• **What you have to do**
Could you reproduce, from the records below, everything from the line with "Chi siamo (48, 1177)" down to the line with "Renginių paieška (67, 2104)", keeping both of those lines and changing nothing?

• **Records shown**
--*--
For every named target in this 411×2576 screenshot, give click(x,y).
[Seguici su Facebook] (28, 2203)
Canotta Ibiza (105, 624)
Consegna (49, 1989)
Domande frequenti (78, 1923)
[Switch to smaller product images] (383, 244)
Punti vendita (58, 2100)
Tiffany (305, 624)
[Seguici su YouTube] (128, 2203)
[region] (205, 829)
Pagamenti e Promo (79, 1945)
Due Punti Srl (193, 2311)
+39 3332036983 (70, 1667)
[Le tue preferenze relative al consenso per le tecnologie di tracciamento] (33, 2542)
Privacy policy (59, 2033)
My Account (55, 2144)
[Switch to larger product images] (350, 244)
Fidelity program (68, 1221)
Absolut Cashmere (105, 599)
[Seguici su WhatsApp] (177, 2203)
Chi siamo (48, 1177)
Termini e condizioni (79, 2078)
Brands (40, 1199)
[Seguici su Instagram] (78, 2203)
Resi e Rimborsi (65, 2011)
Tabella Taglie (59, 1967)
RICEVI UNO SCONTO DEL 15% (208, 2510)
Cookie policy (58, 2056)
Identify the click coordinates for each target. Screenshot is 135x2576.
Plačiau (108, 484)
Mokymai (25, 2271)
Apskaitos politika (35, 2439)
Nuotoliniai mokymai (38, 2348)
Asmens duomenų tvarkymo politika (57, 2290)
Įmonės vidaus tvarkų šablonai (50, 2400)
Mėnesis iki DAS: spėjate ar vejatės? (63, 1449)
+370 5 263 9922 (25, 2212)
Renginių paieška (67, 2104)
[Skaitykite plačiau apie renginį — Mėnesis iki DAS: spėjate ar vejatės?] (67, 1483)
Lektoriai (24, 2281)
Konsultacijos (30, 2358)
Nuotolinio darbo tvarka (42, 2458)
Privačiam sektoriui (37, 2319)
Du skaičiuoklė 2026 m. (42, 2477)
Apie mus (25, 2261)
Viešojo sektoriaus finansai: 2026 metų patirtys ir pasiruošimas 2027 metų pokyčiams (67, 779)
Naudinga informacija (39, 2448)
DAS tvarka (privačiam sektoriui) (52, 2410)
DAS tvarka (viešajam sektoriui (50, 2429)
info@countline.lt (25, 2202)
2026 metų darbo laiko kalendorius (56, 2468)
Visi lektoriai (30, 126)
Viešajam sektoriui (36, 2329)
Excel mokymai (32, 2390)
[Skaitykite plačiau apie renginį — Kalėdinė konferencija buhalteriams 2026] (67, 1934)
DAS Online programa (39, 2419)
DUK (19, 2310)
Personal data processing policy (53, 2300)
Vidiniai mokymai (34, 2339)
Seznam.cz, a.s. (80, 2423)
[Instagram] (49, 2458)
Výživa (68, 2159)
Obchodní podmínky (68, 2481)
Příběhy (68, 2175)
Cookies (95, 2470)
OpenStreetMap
--*--
• **Answer to the exercise**
Chi siamo (48, 1177)
Termini e condizioni (79, 2078)
Brands (40, 1199)
[Seguici su Instagram] (78, 2203)
Resi e Rimborsi (65, 2011)
Tabella Taglie (59, 1967)
RICEVI UNO SCONTO DEL 15% (208, 2510)
Cookie policy (58, 2056)
Identify the click coordinates for each target. Screenshot is 135x2576.
Plačiau (108, 484)
Mokymai (25, 2271)
Apskaitos politika (35, 2439)
Nuotoliniai mokymai (38, 2348)
Asmens duomenų tvarkymo politika (57, 2290)
Įmonės vidaus tvarkų šablonai (50, 2400)
Mėnesis iki DAS: spėjate ar vejatės? (63, 1449)
+370 5 263 9922 (25, 2212)
Renginių paieška (67, 2104)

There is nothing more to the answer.